Some of you can guess why I am writing this. I have spoken with my online friend who I have never met, but care for. His wife and he are devastated of course, but going forward and trusting God. They informed me that 2 churches have stepped up and taken up collections and love offerings for them. I am fairly sure that they will obtain a few thousand bucks out of this. A love… an aid to help them obtain a new apartment. I am sure they will get “things” from various sources in the weeks and months ahead. I am sure all will be well in time. For now they have been put up in a hotel for a few days until they can find another place to live. It’s all going to work out eventually and years from now they will probably say: “Wow, if that did not happen we would have never moved here or met so and so or… got this new job or whatever. Good comes out of tragedy. God has a way of strengthening you and making things a lot better.

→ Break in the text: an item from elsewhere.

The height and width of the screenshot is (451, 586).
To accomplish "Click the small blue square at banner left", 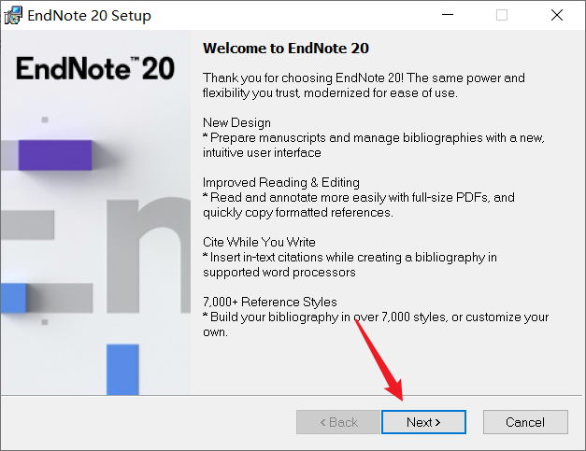I will pos(13,298).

Look at Job. Job lost everything; children, homes, his entire fortunes and was sitting on a pile of ashes scraping the boils off of him… and God gave him 200 % back in return for what happened to him.

It’s all just life. Keeping our very lives in tragedy is a great blessing. Rebuilding is actually easy though perhaps a bit time consuming. Keep the faith and press forward. You will be stronger for this in the end my friend.

(UPDATE: It’s been many months since the incident and my online buddy and his wife are happily in their new apartment and have recovered everything.)